Fig. 1: Mithramycin’s neuroprotective effects are cell death model-specific.

a RCN were treated with varying doses of mithramycin (Mith) +/−50 µM etoposide (Etop). LDH release and calcein signal were measured after 24 h of treatment. b RCN were treated with 50 µM etoposide and/or 200nM mithramycin. Treatment media was replaced with conditioned media at 24h.
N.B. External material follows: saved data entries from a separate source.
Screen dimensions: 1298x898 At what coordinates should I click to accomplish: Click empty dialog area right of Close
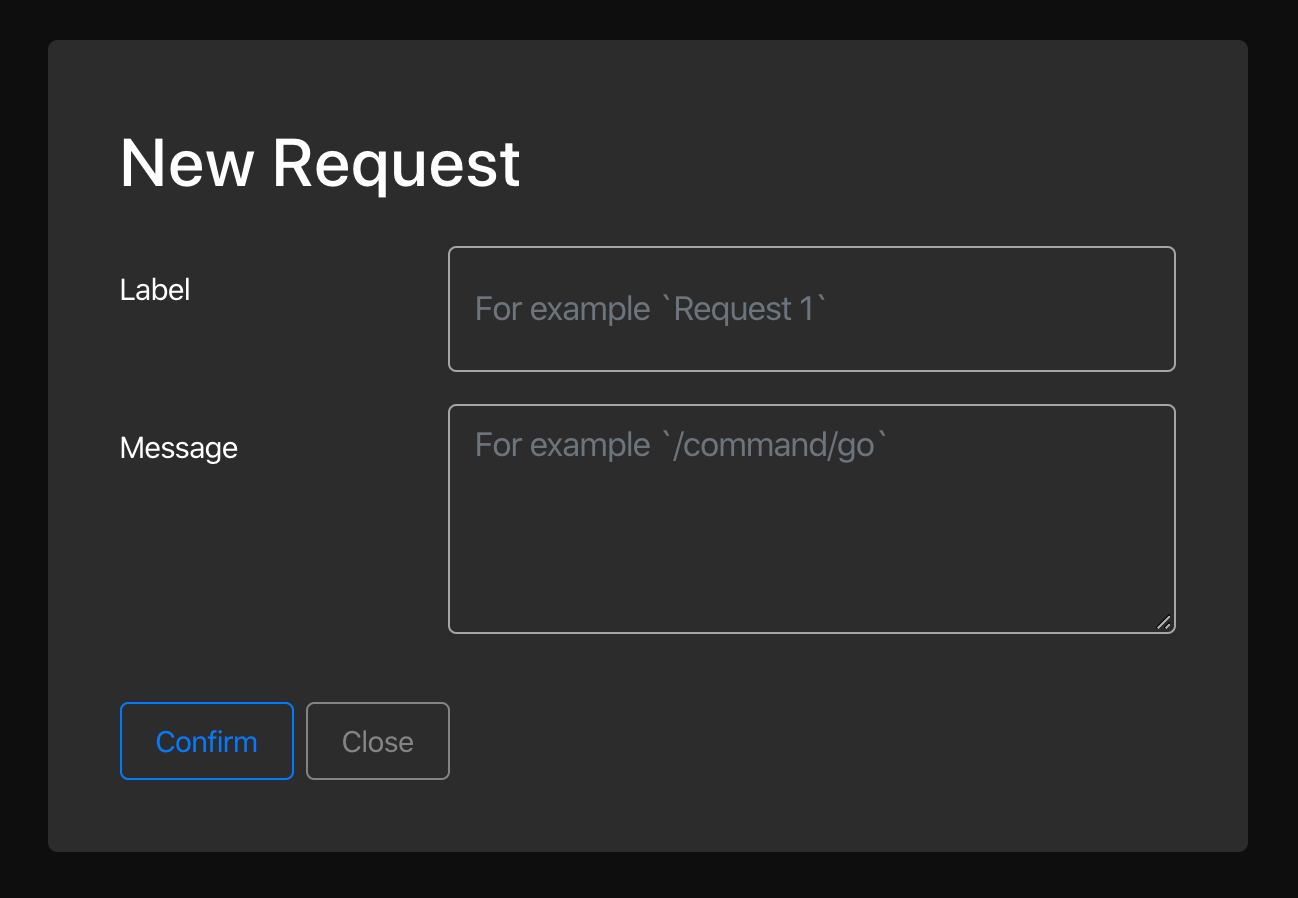pos(800,741)
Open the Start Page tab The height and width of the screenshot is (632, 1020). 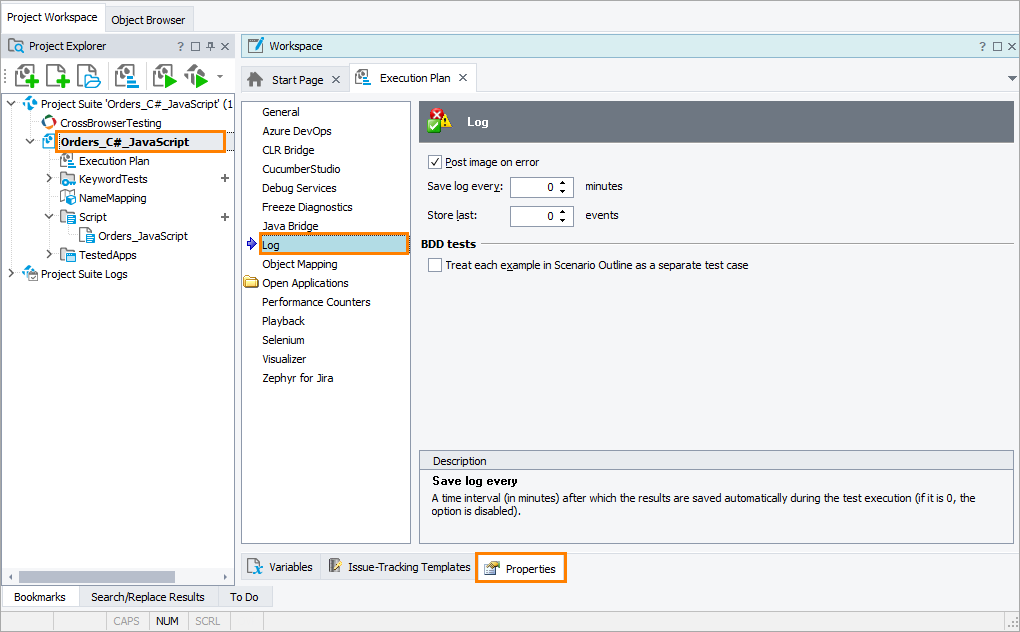297,79
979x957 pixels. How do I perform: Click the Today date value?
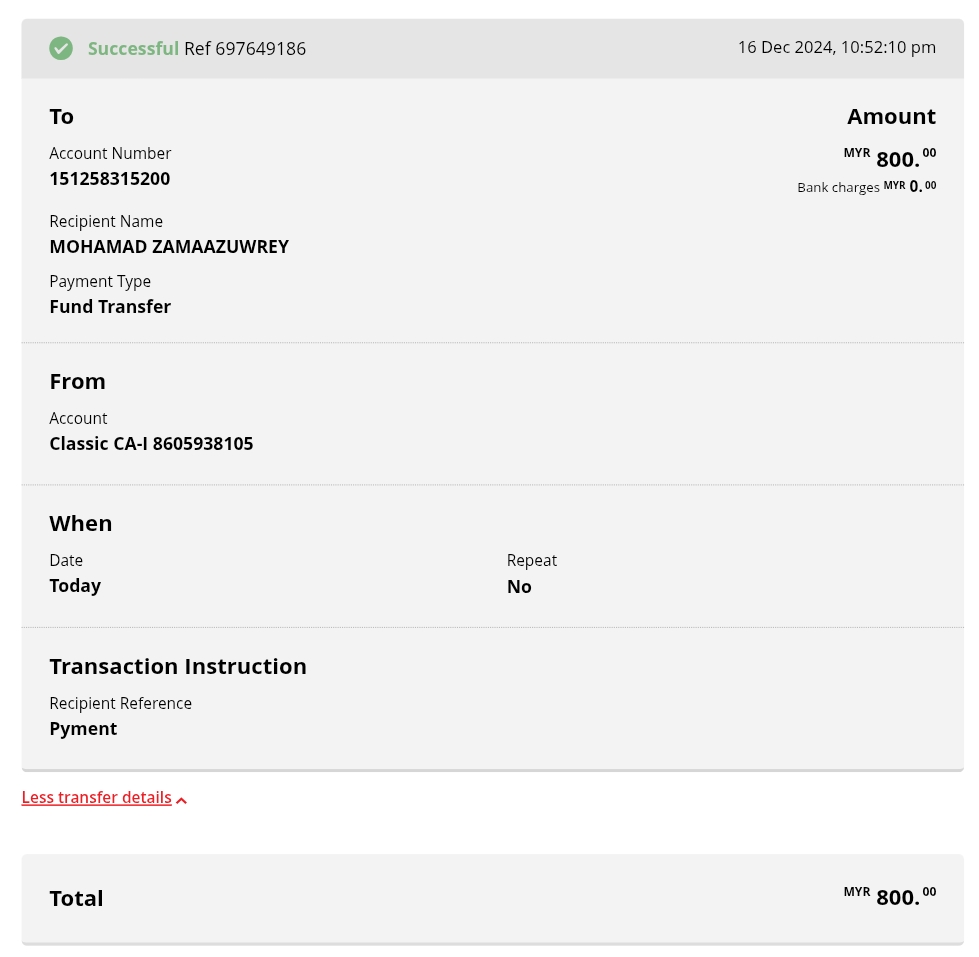pyautogui.click(x=75, y=585)
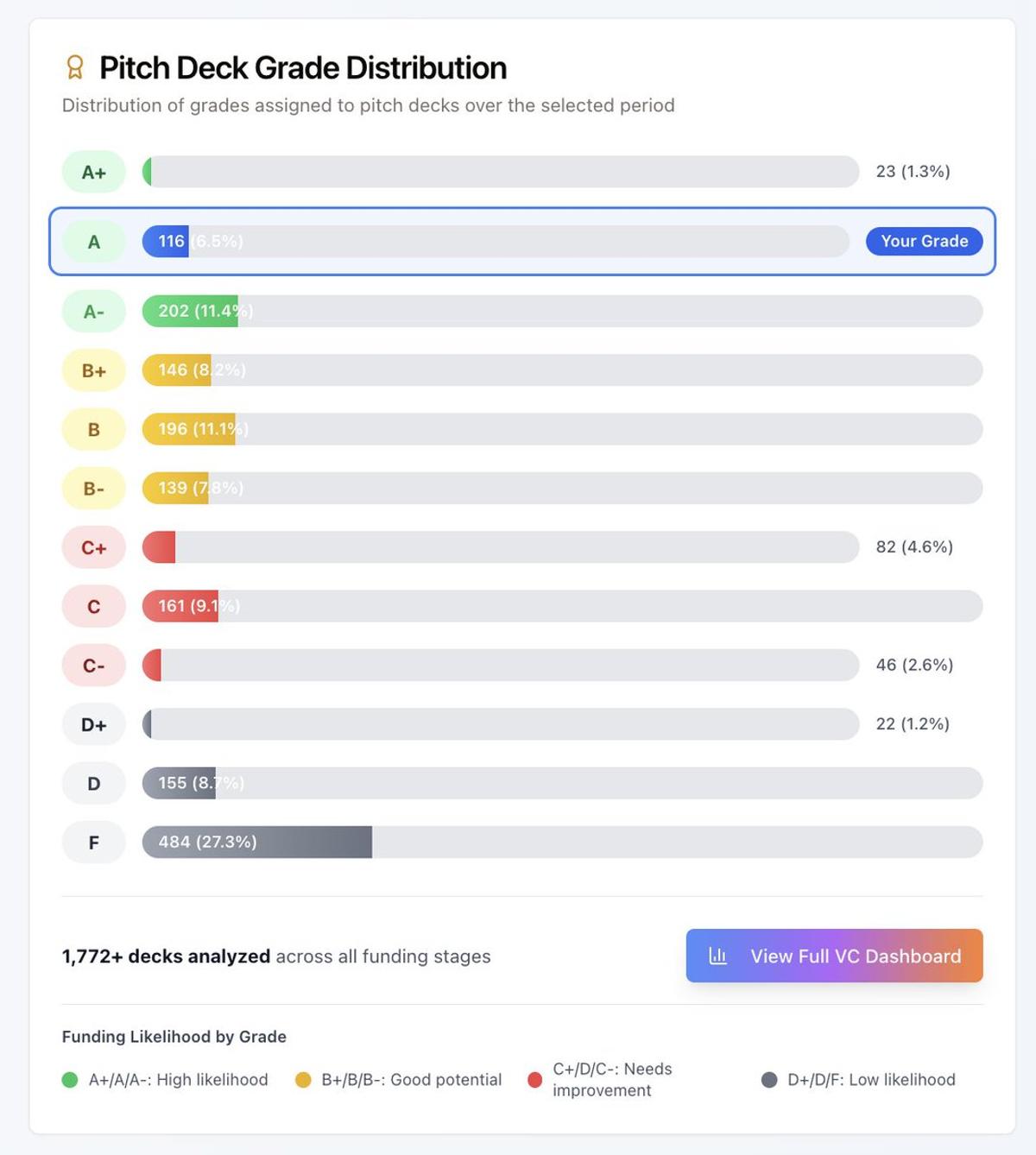This screenshot has width=1036, height=1155.
Task: Click the highlighted A grade distribution bar
Action: point(497,241)
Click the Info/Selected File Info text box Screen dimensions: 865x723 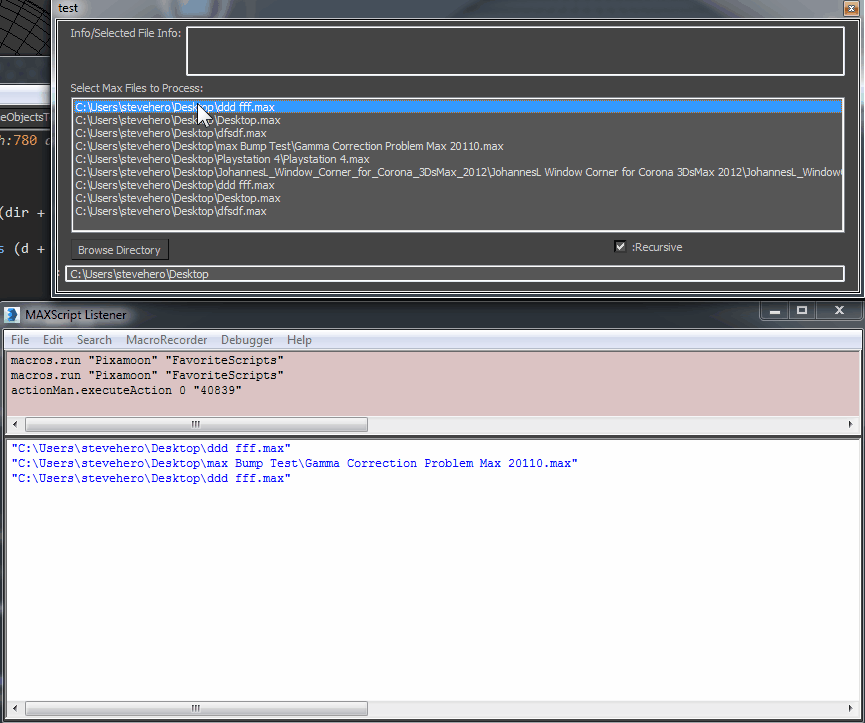(x=515, y=51)
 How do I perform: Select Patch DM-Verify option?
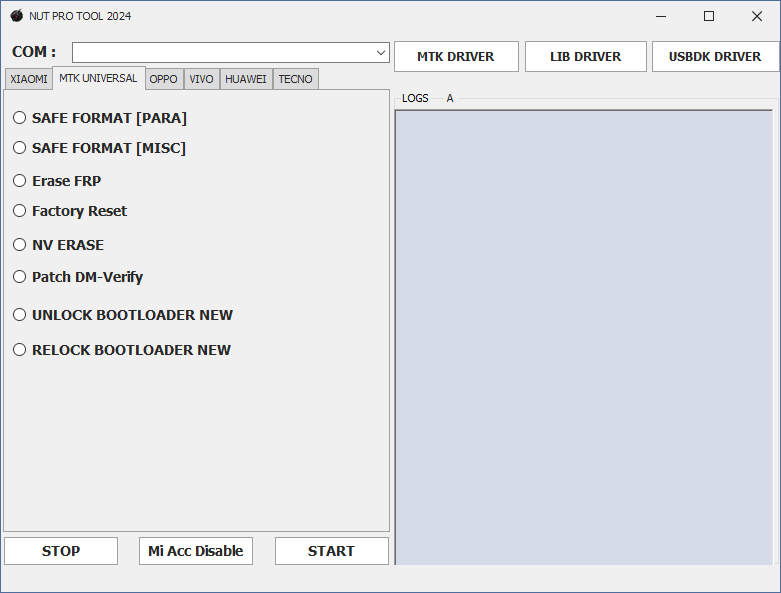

LDH release and calcein signal were measured 24, 48, and 72 h after treatment. c–f RCN were treated with 200 nM doxorubicin (Dox) (c), 10µM camptothecin (Campto) (d), 0.5 µM staurosporine (Stauro) (e), or 50 µM C₂-ceramide (C₂-Cer) (f) with or without varying doses of mithramycin. n = 5+/group for all groups. Data represent mean± SD. Significance assigned based on one-way ANOVA and Tukey post hoc test or Brown–Forsythe ANOVA and Dunnett’s T3 multiple comparisons test [a LDH, b LDH Day 1, calcein Day 3, c, d, f Calcein]; *p < 0.05, **p < 0.01, ***p < 0.001, ****p < 0.0001 vs control; ^p < 0.05, ^^p < 0.01, ^^^p < 0.001, ^^^^p  0.0001 vs etoposide alone.